Dementsprechend verblasst ihr eigentlicher Vorwurf, nämlich der, dass Fischer ein machtgeiler und illoyaler Egozentriker sei. Dem muss Fischer dann schon selbst entsprechen, indem er sich in eine Serie im Stern (und im Buch) mit seinem "langen Lauf zu mir selbst" darbietet. Wie vordem Jane Fonda oder Cindy Sherman gibt er anhand einer autobiographischen Erzählung Tipps zur Ernährung und zur richtigen Bewegung, um uns - ja, was eigentlich? Um seine Deutschen schlank zu machen fürs nächste Jahrtausend? Die Vokabel "Verschlankung", die man sonst nur im Zusammenhang mit Institutionen kennt, wendet Fischer jedenfalls genüsslich auf seinen Staatskörper an.
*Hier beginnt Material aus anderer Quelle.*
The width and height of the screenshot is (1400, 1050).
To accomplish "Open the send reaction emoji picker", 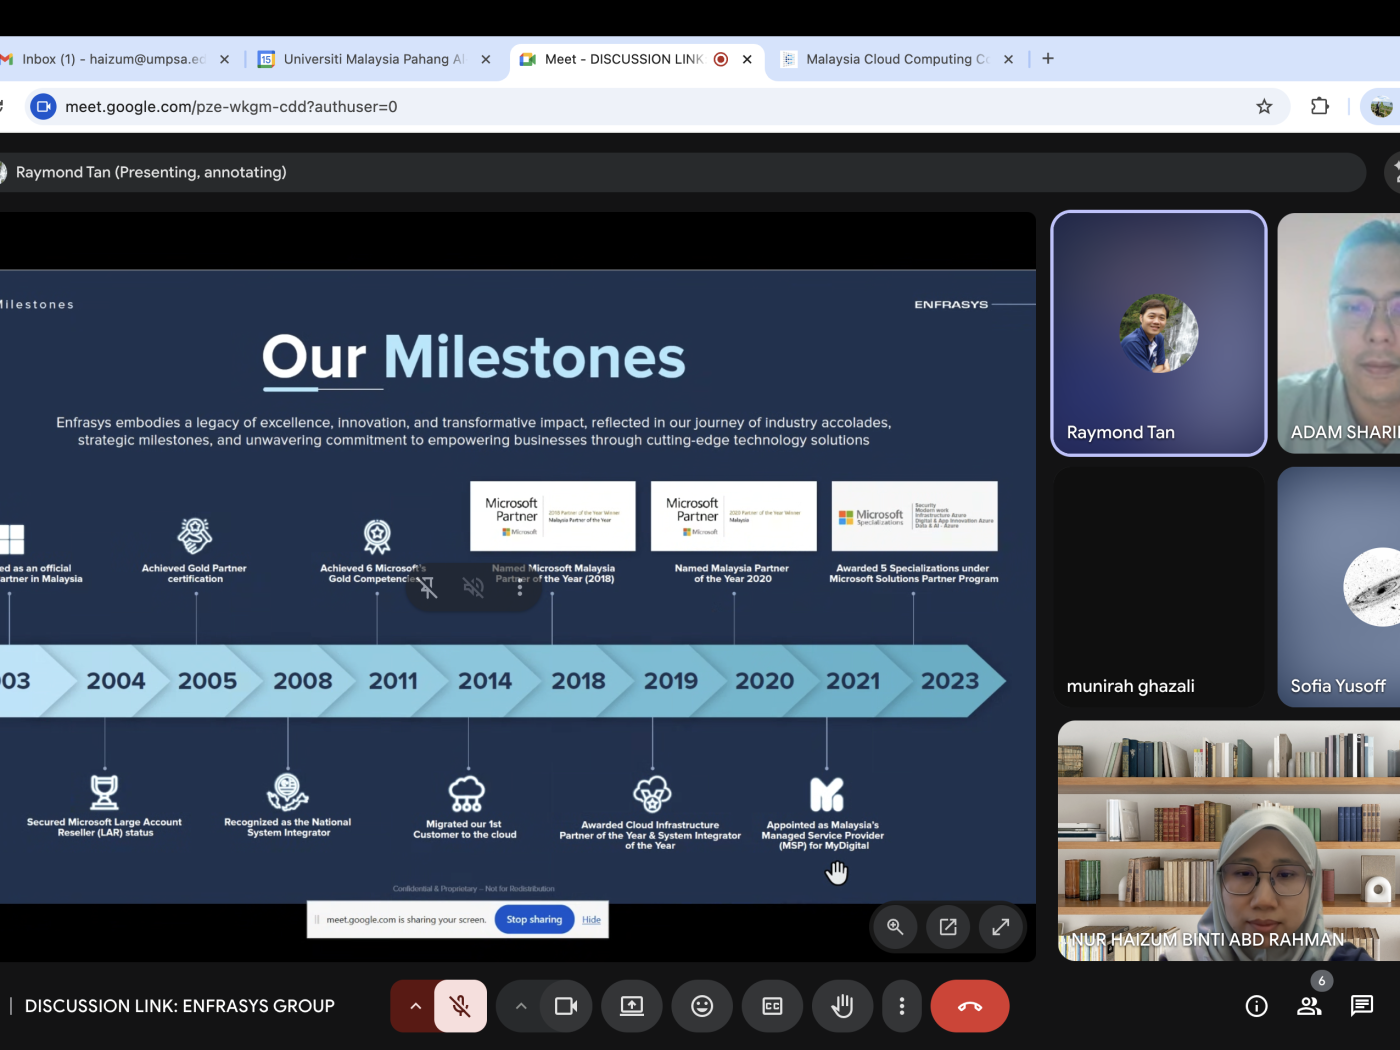I will coord(702,1006).
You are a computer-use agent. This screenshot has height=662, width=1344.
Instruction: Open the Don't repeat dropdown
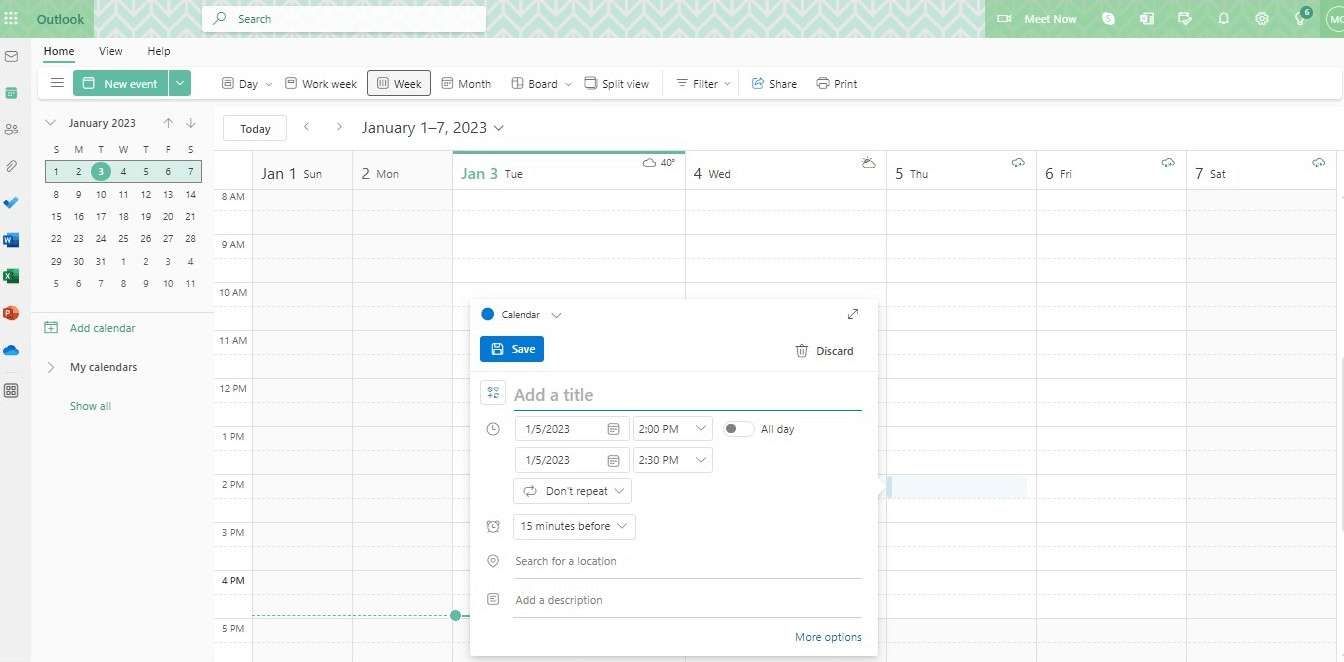click(572, 491)
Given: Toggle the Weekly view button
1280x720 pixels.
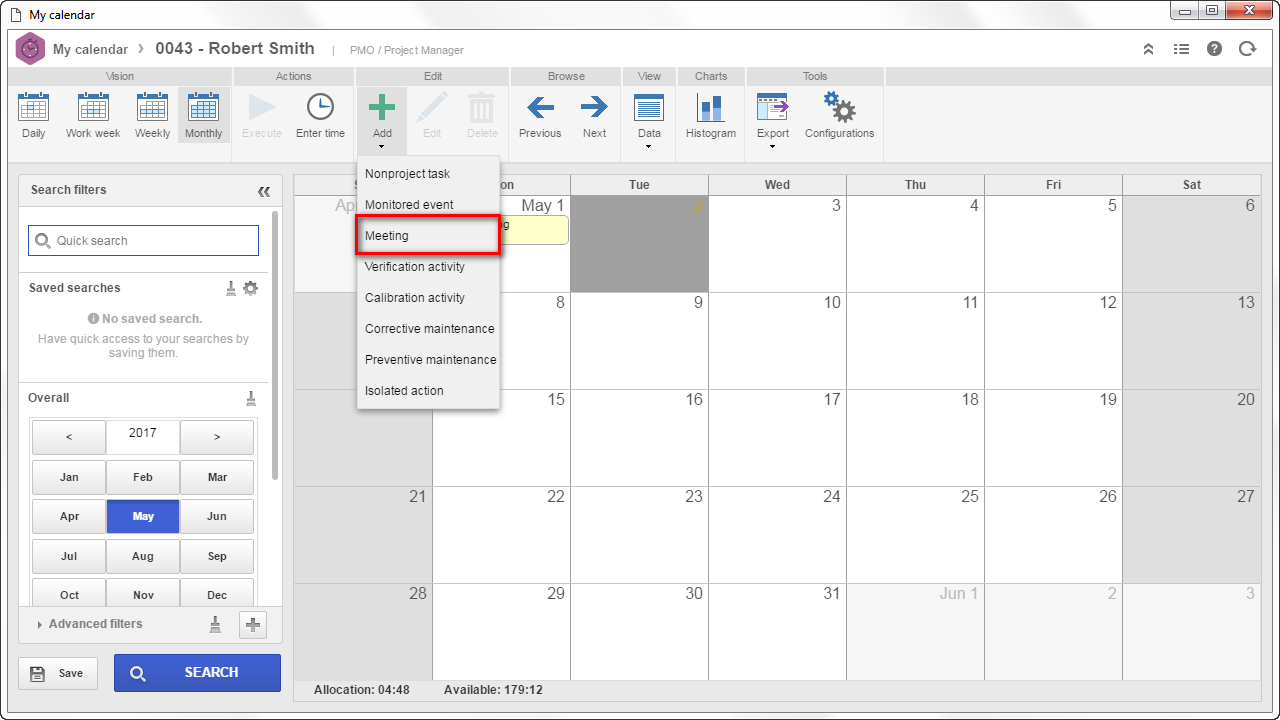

Oder ist es Fischer darum zu tun, als westweltbekannter Politstar auch noch einen Bestseller für die unter ihrer Fresssucht leidende Westwelt geschrieben zu haben? Jedenfalls hat das Buch über seine reine Existenz hinaus kein weiteres Gewicht. Es ist wichtig, weil es von jemand Gewichtigem geschrieben wurde, die Figur des Autors überragt wortwörtlich das Buch.
Was aber treibt Grüne und Ex-Grüne dazu, im Augenblick des größten Interesses an ihren politischen Auffassungen nichts mehr als ihre privaten Ressentiments und Gefühle niederzuschreiben? Wahrscheinlich liegt es daran, dass die Grünen - über ihre bewegte Vergangenheit hinaus - im aktuellen Politikbetrieb nichts Eigenes mehr anzubieten haben. Sie sind Rädchen in einer sie benutzenden Regierungs-Maschinerie und haben abseits der Oppositionsbänke kaum noch eine Chance mehr sich zu profilieren. Daher besinnen sie sich wie jeder Parvenü am Scheideweg auf ihre klassisch-bürgerliche Herkunft und betreiben Nabelschau. So hoffen sie, das auf dem Feld der Politik verlorene Renommee durch die Ausstellung von Intimität zurückerlangen zu können. In einer Zeit der Praktikantinnenwitze scheint das normal zu werden.
Dabei sind ihre Texte - schon von der Anlage des Textes her - nichts anderes als entsprechende Ergüsse von Helmut Berger, Romy Haag oder Ingrid Steeger. Von den ursprünglichen Kontexten entfremdet sind ihre Kriterien zur Beurteilung der Politik nur mehr die der Klatschspalten. Wie jene leben Joschka, Jutta und Co. inzwischen von einer bigotten Moral. Da diese Grünen allerdings Medienprofis sind, haben ihre kleinen Geschichtchen noch immer den Sound amtlicher Wahrheiten. So leisten die Repräsentanten (ex-)grüner Politik ihren Beitrag zur allgemeinen Vergossippung der Politikauffassung in der Bundesrepublik an vorderster Front!